OS Format

A summary of OS formats in Clear Linux

Copyright

(C) 2018 Intel Corporation, CC-BY-SA-3.0

Manual section

7

SYNOPSIS

/usr/share/defaults/swupd/format

DESCRIPTION

A format defines a range of OS versions that have compatible update metadata and content. An update client can update a system from the oldest version in the format to the latest version in the format without worrying about compatibility issues in the update content for the version it is updating to.

A format bump occurs when the update metadata or content is changed in such a way that will cause client updates to break. In this case the format number must be incremented so clients will not attempt to update to the new versions in the new format without crossing the format boundary. Update clients update only to the latest build in their format. Once that update is complete the update client may then update forward again because the last version in the current format has identical content to the first version in the new format, including the new update client needed to understand the new format.

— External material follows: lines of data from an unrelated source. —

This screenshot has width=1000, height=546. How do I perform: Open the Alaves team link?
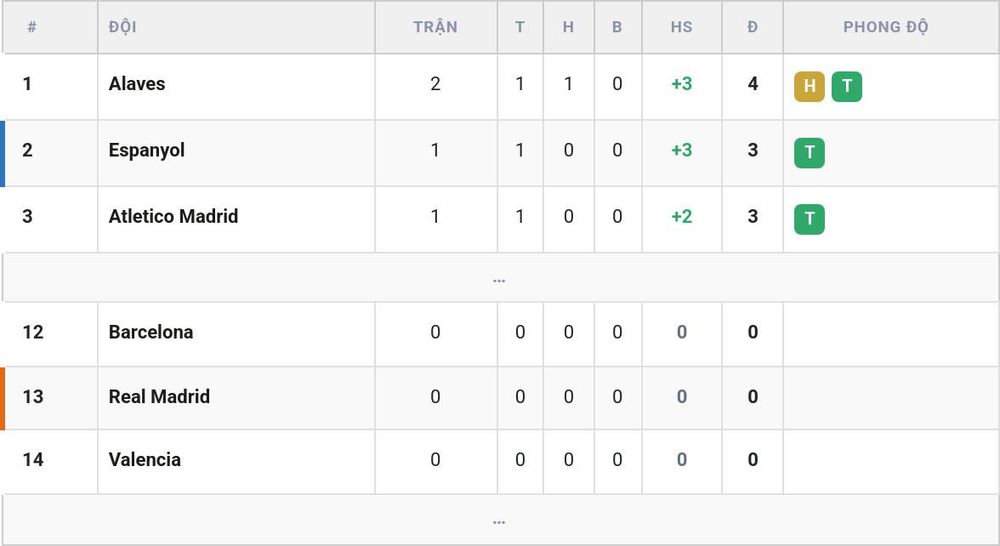point(136,84)
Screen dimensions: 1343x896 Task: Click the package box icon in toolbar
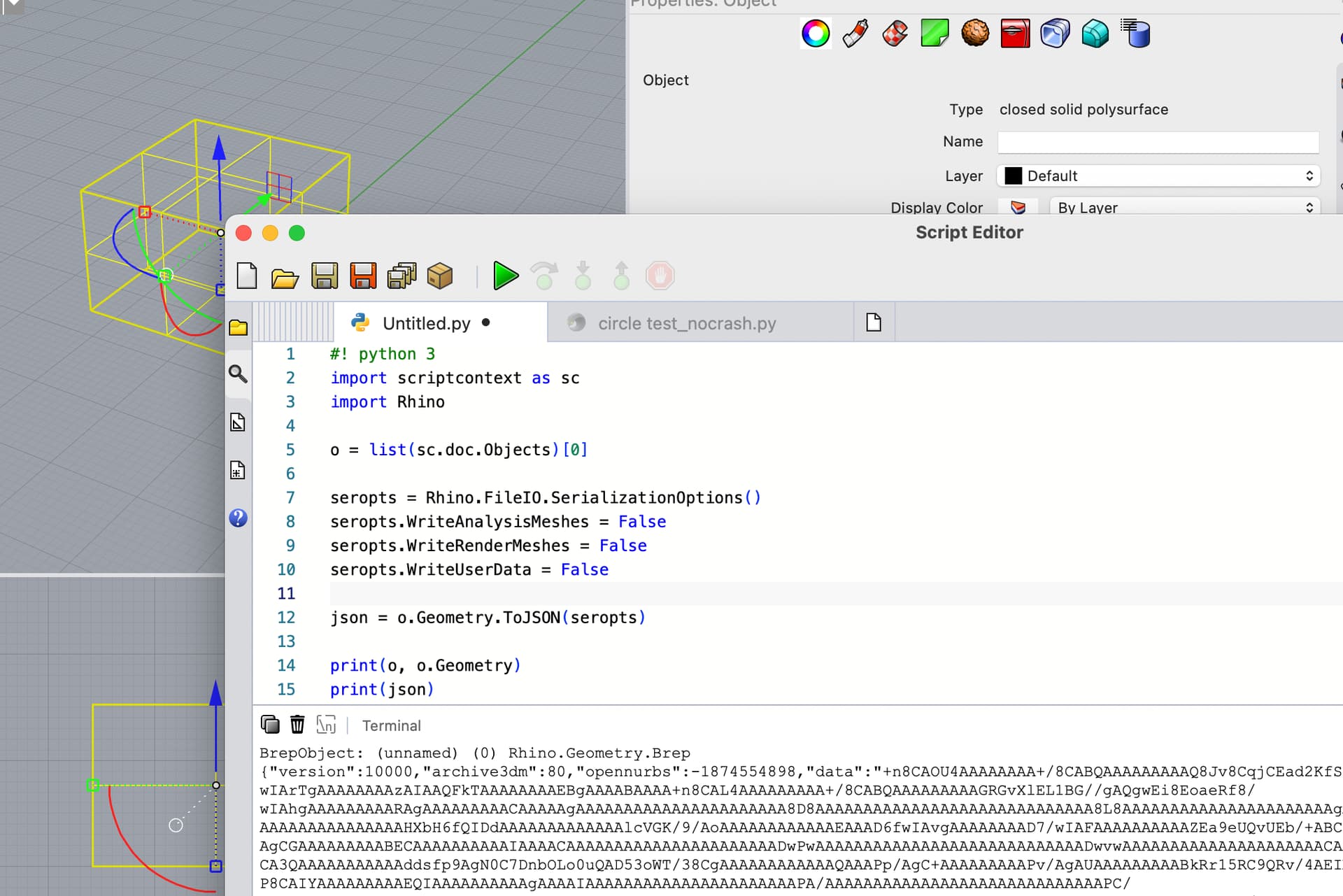pyautogui.click(x=440, y=276)
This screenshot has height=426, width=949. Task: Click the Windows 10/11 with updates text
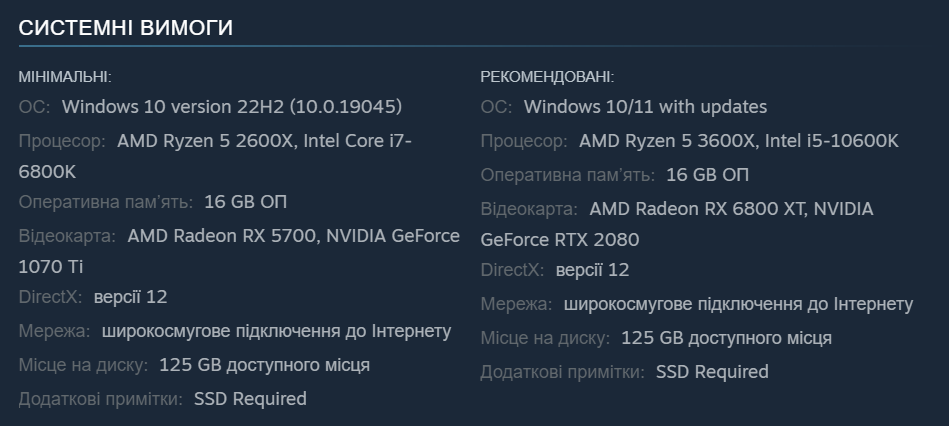pyautogui.click(x=645, y=107)
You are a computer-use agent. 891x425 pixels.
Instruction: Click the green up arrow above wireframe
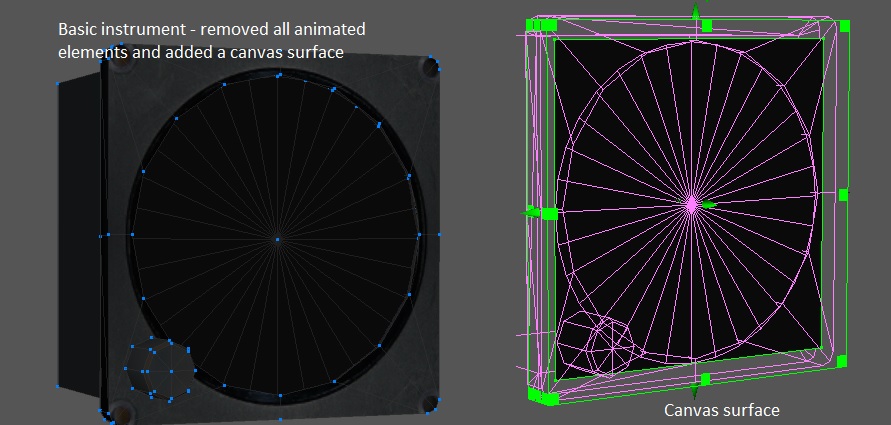pos(694,11)
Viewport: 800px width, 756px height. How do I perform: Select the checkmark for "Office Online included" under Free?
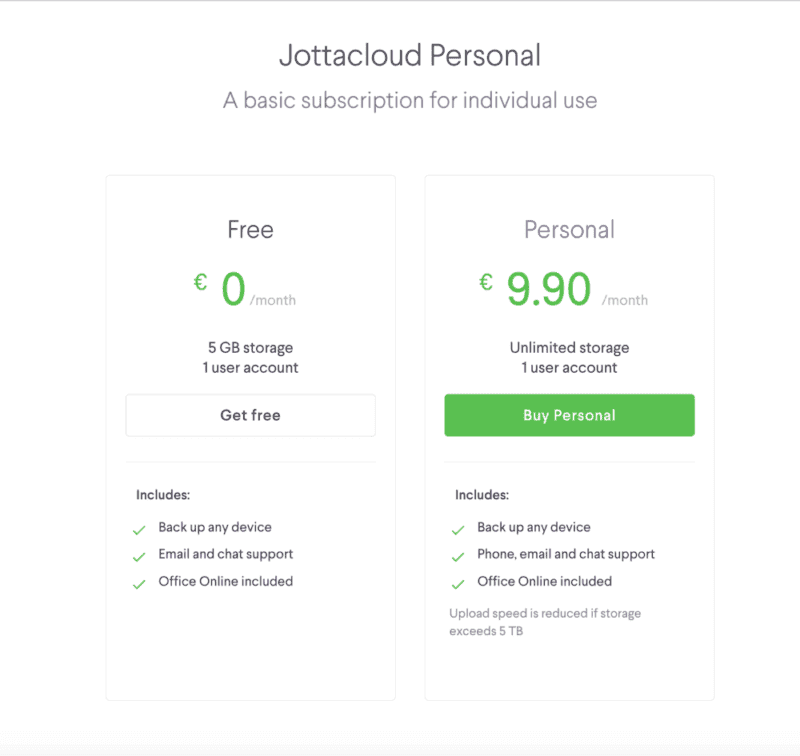tap(140, 581)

Because the update system in Clear Linux (swupd) has auto-update turned on by default most users will never be aware of their system changing to a new format. Those users who have disabled auto-update may occasionally see swupd perform two updates in a row when they only invoked swupd update once. This is because swupd detects when it crossed a format boundary and immediately re-executes an update to carry it to the latest version in the new format. This re-execution will actually invoke the new version of swupd that was delivered in the first update.

Format bumps are simply a way for Clear Linux to introduce breaking changes to the OS without breaking user’s update stream or workflow.